• Document text
=== Section Start ===
# BahnsenBurner



## Scott (Feb 9, 2006)

Has anyone seen this site?


----------



## CDM (Feb 9, 2006)

> _Originally posted by Scott_
> Has anyone seen this site?



Yes, I have. He's not one of your more intelligent atheists. Paul Manata of Press the Antithesis, who frequents the PB, has blogged about this site. 

http://presstheantithesis.blogspot.com/2005/12/greg-bahnsens-self-appointed-internet_28.html

Paul manages well to shoot each and every fish in the barrel.


----------



## Don (Feb 10, 2006)

I have had several conversations with him. From my experiences with him and reading other articles he has written, he tends to be overly verbose with little argumentation. In our conversations, he had a tendency to take things out of context or twist the meaning completely, one reason I prefer not to dialogue with him any more. He also seems to misrepresent different philosophical problems in many of his articles, much the way his hero Rand mispresented different philosophers such as Kant.
=== Section End ===
• Exercise goal
Continue the BahnsenBurner forum thread from where it stops.

• Data provided
=== Section Start ===
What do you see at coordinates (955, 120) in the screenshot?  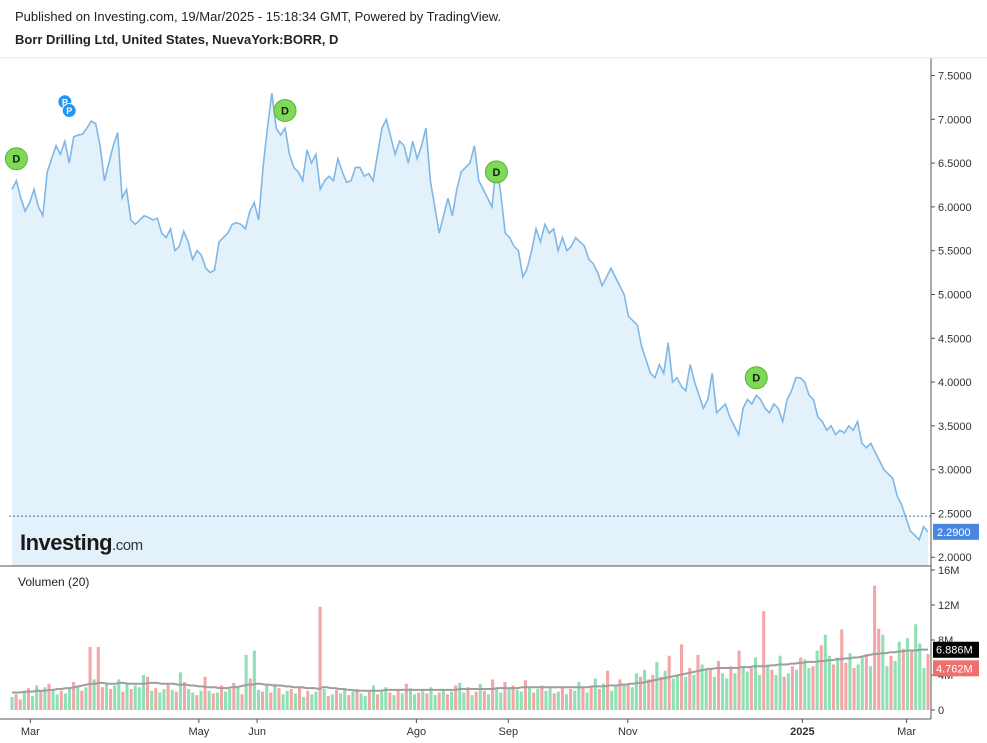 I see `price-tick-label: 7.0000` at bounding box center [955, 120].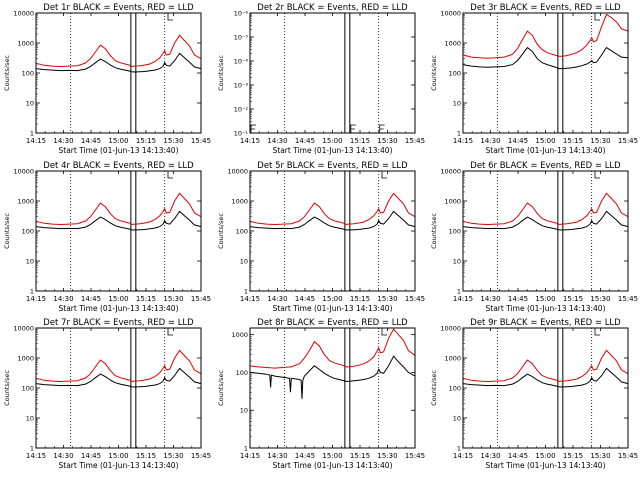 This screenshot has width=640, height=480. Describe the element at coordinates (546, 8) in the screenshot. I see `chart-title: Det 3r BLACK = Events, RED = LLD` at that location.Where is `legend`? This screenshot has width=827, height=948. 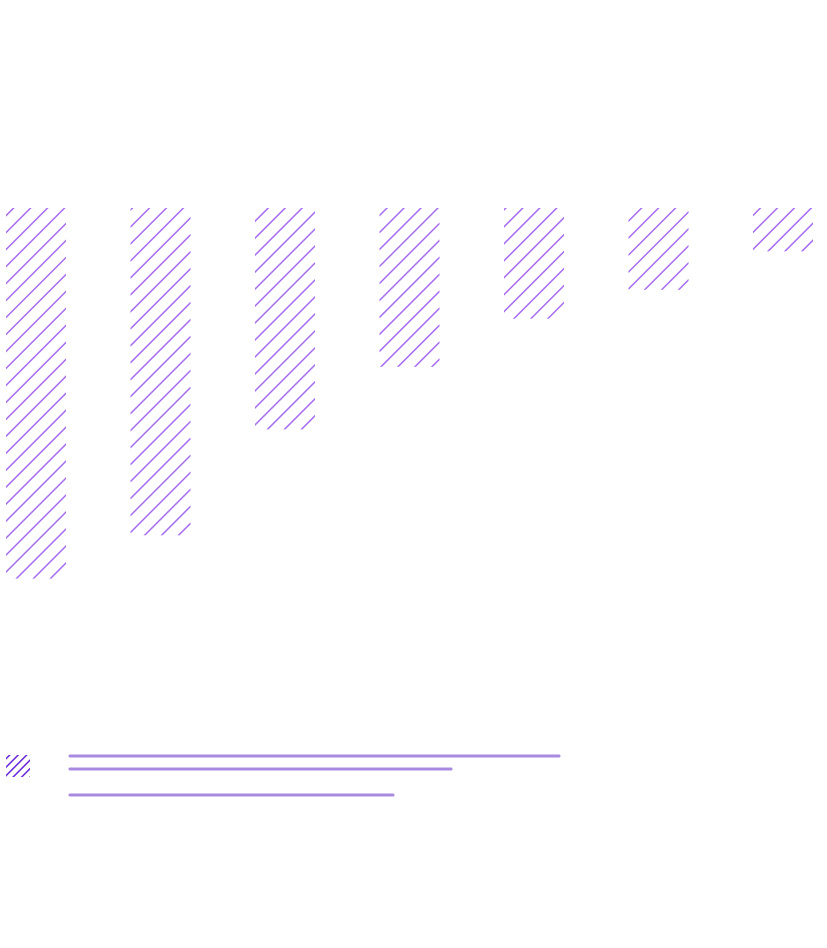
=== Section End ===
• Reply to the exercise
Check this thread out. Shawn is the Christian and is arguing with two objectivists - Bethrick aka Katholon and a guy named primeover. 

Don

[Edited on 2-10-2006 by Don]


----------



## Don (Feb 10, 2006)

Oh and he's also been saying for quite some time that his 'theory of concepts' solves the problem of induction but has yet to actually give any details of this theory. When asked, he points to a lecture that costs $75 by David Kelly and is usually out of stock.


----------



## ReformedWretch (Feb 10, 2006)

> he points to a lecture that costs $75



And there you go.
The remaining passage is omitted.